Помимо тестов мой опыт Формулы 3000 сводился к наблюдению этих гонок в качестве зрителя финальной гонки сезона в Дижоне, что во Франции. Извлечь какую-либо пользу в тот уикенд мне практически не удалось, а все из-за моего учителя и наставника Джеймса Ханта.
Я встретил его в Хитроу. И первое, что он сделал, это пошел в магазин Дьюти Фри и купил бутылку водки. Приземлившись в Париже, мы обнаружили, что железнодорожный экспресс TGV был отменен из-за забастовки, и нам не оставалось ничего иного, кроме как погрузиться на обычный пассажирский состав, забитый морячками-призывниками, направлявшимися в Марсель. До Дижона мы добирались часов пять — и к этому времени от водки не осталось уже ничего.

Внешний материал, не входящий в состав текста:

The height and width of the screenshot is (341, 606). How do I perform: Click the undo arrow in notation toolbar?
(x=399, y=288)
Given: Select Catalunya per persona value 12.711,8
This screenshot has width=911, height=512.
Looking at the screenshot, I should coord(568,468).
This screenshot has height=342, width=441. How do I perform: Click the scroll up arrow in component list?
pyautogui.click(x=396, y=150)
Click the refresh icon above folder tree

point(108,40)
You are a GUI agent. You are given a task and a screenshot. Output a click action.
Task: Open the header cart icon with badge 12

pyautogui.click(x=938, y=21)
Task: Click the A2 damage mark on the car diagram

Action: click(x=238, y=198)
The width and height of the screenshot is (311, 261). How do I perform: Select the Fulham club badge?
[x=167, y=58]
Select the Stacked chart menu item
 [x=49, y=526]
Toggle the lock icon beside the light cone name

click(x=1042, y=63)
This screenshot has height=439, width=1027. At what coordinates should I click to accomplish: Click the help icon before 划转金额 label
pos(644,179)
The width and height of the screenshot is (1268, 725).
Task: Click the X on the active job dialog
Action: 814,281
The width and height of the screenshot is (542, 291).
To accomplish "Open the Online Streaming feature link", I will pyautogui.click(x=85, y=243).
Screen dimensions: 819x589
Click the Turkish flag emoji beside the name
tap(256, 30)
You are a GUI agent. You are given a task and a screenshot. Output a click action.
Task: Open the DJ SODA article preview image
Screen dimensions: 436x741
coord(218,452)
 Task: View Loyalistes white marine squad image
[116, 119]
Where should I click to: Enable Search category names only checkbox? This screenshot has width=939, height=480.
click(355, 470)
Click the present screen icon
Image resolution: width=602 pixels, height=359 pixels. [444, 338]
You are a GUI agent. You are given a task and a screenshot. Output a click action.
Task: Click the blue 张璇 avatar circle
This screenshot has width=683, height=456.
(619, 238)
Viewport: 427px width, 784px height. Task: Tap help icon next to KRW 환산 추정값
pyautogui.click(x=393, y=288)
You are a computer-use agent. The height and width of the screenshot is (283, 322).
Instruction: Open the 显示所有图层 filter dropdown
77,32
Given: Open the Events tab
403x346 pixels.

Мы тихонько прокрались сквозь двери отеля, к счастью было уже поздно и весь автогоночный народ разбрелся по своим номерам. В номере Джеймс врубил на своем портативном стереомагнитофоне Бетховена. Он игнорировал последовавшие за этим стуки в стены и потолок до тех пор, пока не пришел кто-то из администрации и не попросил нас прекратить вечеринку, поскольку времени было уже три часа ночи. А ведь предполагалось, что Джеймс будет инструктировать меня, как стать профессиональным гонщиком…
На следующее утро я спустился на завтрак и встретил Уолкера Вейдлера, участвовавшего в этот уикенд в команде Ф3000, спонсируемой Мальборо. Уолкер сказал: «Прошедшая ночь была невыносима. Я едва ли сомкнул глаза. Люди в соседней комнате всю ночь сходили с ума, и мне пришлось вызвать портье, дабы он прекратил это безобразие.»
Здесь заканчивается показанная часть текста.